#### [Yapılacaklar]
(a) Kredi notları hakkındaki metinden bir bölümü harfi harfine yeniden yazın: "2002’den beri reformlarla" sözcüklerinin geçtiği yerden başlayın, "minimum düzeyde etkilenmekte." sözcüklerinden sonra durun.
(b) Kredi notları hakkındaki metne göre Türkiye ekonomisi 2016 yılının ilk altı ayında yüzde kaç büyüdü?

#### [Metin Parçası]

Karagöl: Üç kızkardeş denilen kredi değerlendirme kuruluşları Moody’s, S&P ve Fitch denetlenmeye kapalı, kâr amaçlı şirketler. Türkiye’ye dair negatif kararlarının sebebi ise ekonomide dışa bağımlılıktan kurtulmamız.
ABD merkezli kredi değerlendirme kuruluşu Moody’s iki gün arayla iki farklı görüş bildirdi ve Türkiye’nin notunu kırdı. Standart&Poors da 15 Temmuz darbe girişiminden hemen sonra not indirmişti. Ne anlayalım bundan? Türkiye ekonomisi büzülüyor mu?
2002’den beri reformlarla sağlanan siyasi istikrarla birlikte ekonomik istikrar da sürekli hale geldi. Ekonomik büyümeden dış ticarete, enflasyondan işsizliğe, yatırımlardan kişi başı gelir artışına her alanda iyileşmeler gerçekleşti. Tüm bu yaşananlardan sonra dahi büyümenin sürmesi bu verilerin tesadüfi ya da geçici olmadığını gösterir. Türkiye ekonomisi 2016 yılı ilk altı ayda yüzde 3,9 büyüyerek G-20 ve OECD ülkeleri içinde en hızlı büyüyen 4. ekonomi oldu. Kamu maliyesinin güçlü olması sayesinde ekonomi içerden ve dışarıdan gelen şoklardan minimum düzeyde etkilenmekte.
- Ekonominin gücü kamu maliyesinden mi geliyor?

#### [Malzeme]
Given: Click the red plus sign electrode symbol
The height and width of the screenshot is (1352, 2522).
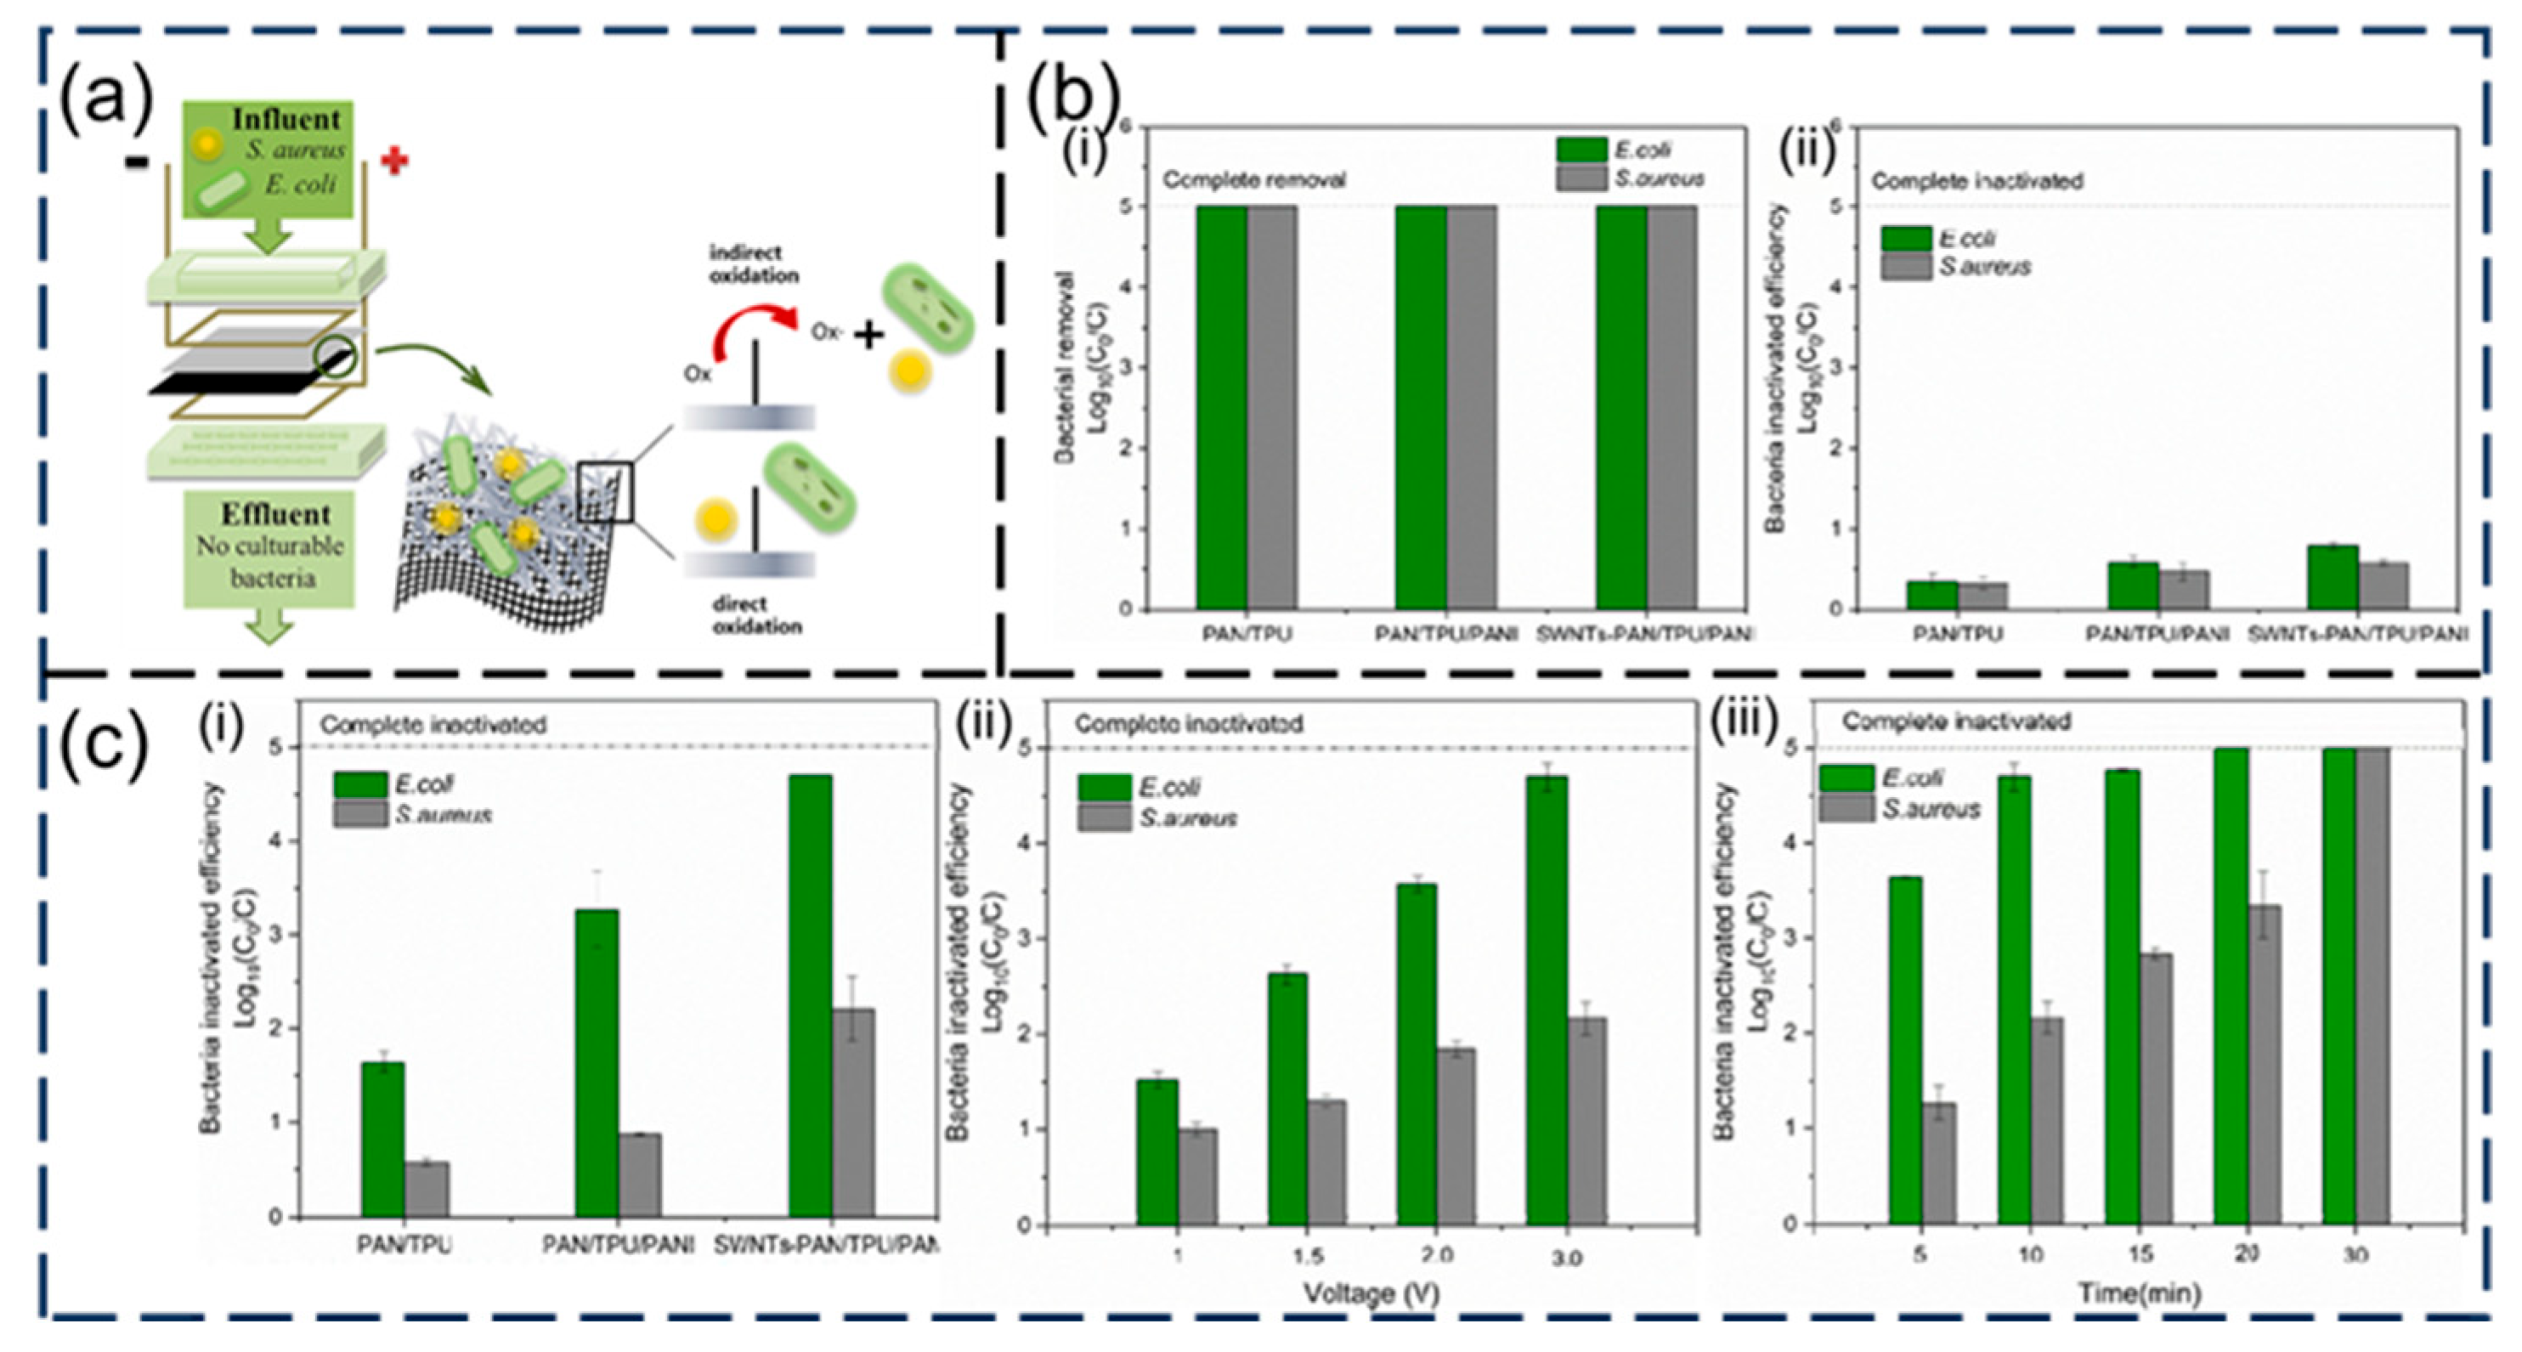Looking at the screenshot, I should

#### [Görev Yanıtları]
(a)
2002’den beri reformlarla sağlanan siyasi istikrarla birlikte ekonomik istikrar da sürekli hale geldi. Ekonomik büyümeden dış ticarete, enflasyondan işsizliğe, yatırımlardan kişi başı gelir artışına her alanda iyileşmeler gerçekleşti. Tüm bu yaşananlardan sonra dahi büyümenin sürmesi bu verilerin tesadüfi ya da geçici olmadığını gösterir. Türkiye ekonomisi 2016 yılı ilk altı ayda yüzde 3,9 büyüyerek G-20 ve OECD ülkeleri içinde en hızlı büyüyen 4. ekonomi oldu. Kamu maliyesinin güçlü olması sayesinde ekonomi içerden ve dışarıdan gelen şoklardan minimum düzeyde etkilenmekte.

(b) Yüzde 3,9.